The reasons for the development of the primary form of the disease may be as follows:

  • Pathology of urethral sphincters.
  • Defects of the wall of the bladder.
  • Disturbances in the structure of the ureters.
  • Yawning of the ureter in the bladder. Dystopia of the ureteric orifice.
  • Duplication of the ureter.
  • Bladder wall protrusion near the ureter.

All of these causes are more likely to provoke urine reflux in children. Nevertheless, secondary reflux in children up to a year is also possible - for example, when carrying a severe form of acute respiratory viral infection or influenza. Secondary reflux in children and adults arises from diseases that disrupt the outflow of urine from the bladder and change the tone of its muscular wall. Also, the causes may be associated with changes in the intramural ureter. To provoke a disease capable of:

  • Hypertrophy of the seminal tubercle;
  • Weakness of the urethral valve;
  • Fibrosis, sclerosis of the neck of the bladder;
  • Phimosis( in children);
  • Stenosis of the bladder;
  • Cancer, prostate adenoma in men;
  • Chronic cystitis;Structures of ureters, urethra;
  • Tuberculosis of the bladder;
  • Hyperactive Bladder.

Symptoms of

It is especially difficult to suspect the development of the disease in infants. They can not point to an emerging malaise, so it is possible to prescribe the kidney reflux only by performed instrumental studies or by changes in urine tests.

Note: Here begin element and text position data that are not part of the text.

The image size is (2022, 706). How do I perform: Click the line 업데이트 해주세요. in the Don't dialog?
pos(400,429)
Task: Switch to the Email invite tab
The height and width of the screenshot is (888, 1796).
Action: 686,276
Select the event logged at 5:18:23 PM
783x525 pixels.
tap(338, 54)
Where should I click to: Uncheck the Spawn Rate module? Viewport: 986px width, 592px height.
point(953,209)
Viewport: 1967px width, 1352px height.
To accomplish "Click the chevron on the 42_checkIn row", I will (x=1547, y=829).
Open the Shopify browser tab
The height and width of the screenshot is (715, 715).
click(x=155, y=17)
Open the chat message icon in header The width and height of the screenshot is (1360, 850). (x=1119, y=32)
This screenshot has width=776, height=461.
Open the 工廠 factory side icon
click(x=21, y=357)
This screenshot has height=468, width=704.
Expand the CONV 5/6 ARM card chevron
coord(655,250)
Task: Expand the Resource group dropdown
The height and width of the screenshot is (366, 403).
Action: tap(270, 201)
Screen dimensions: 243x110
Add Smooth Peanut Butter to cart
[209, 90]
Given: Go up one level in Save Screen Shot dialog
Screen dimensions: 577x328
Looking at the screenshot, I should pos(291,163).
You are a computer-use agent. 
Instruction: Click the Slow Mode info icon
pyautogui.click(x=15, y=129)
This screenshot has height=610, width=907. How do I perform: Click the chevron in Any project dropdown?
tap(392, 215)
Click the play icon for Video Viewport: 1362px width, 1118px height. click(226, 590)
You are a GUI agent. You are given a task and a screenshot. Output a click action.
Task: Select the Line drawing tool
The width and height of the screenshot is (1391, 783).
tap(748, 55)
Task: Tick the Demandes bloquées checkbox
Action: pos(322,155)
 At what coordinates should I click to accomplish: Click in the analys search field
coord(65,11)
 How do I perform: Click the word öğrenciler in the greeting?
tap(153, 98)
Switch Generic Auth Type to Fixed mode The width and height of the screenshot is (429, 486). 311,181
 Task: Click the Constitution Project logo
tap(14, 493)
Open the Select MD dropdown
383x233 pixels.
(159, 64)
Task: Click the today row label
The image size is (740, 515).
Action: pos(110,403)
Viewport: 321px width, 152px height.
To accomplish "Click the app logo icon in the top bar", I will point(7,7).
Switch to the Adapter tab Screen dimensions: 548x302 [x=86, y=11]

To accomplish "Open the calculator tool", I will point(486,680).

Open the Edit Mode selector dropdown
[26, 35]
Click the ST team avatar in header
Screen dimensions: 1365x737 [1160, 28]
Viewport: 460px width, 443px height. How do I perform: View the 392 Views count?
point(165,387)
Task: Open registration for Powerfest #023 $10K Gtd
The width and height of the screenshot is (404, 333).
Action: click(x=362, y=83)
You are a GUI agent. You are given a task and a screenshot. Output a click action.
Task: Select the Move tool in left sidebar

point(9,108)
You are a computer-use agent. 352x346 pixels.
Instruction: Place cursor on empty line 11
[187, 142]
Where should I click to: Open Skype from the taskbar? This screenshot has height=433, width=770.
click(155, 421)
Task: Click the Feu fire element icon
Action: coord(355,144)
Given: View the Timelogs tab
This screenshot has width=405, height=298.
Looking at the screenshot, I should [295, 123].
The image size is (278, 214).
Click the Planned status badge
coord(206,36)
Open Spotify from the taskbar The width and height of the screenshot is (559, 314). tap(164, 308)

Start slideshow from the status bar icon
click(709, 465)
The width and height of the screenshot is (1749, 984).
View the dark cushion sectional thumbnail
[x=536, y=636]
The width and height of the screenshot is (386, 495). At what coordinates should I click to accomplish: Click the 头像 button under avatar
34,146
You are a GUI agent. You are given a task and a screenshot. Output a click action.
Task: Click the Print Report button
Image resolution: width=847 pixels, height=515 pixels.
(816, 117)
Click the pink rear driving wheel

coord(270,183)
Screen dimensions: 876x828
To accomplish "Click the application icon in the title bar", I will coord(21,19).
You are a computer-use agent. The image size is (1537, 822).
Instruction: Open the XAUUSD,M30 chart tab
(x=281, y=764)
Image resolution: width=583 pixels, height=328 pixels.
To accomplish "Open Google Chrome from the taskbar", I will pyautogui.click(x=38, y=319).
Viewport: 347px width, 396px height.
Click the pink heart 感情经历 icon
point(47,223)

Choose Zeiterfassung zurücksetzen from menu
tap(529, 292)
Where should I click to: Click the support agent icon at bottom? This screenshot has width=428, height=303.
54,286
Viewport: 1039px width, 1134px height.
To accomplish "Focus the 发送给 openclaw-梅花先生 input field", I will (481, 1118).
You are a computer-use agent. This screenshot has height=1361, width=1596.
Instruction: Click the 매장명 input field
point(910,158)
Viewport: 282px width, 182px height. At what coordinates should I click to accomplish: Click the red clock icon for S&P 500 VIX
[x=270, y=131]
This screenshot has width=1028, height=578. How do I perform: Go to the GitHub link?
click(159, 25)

In older children and adults, there are signs of the disease:

  • Changing the shade of urine to a darker one.
  • Blood in the urine, the appearance of foam.
  • Increased temperature( with the development of inflammation).
  • Sometimes - the smell of acetone in the urine.
  • Thirst.
  • Pain after urination and during it.
  • Painful syndrome of diffuse type( throughout the abdomen).
  • Pressure, constriction in the lumbar region.
  • Edema on the feet, face, body.

For adults and adolescents, a chronic increase in pressure is characteristic, although a symptom may also occur in children. With the prolonged existence of reflux without treatment, there are signs of intoxication.

Diagnosis

To diagnose a child or an adult you need to visit a nephrologist. The doctor will conduct a physical examination - measurement of pressure, temperature, palpation of the kidneys. From laboratory tests, an overall urinalysis( showing protein, red blood cells, leukocytes in increased amounts), a general blood test( reflecting increased ESR, increased leukocyte count) is mandatory. At the advanced stage of the disease, kidney tests will be pathologically altered in the kidney biochemistry, which can mean a serious decrease in the function of the organs.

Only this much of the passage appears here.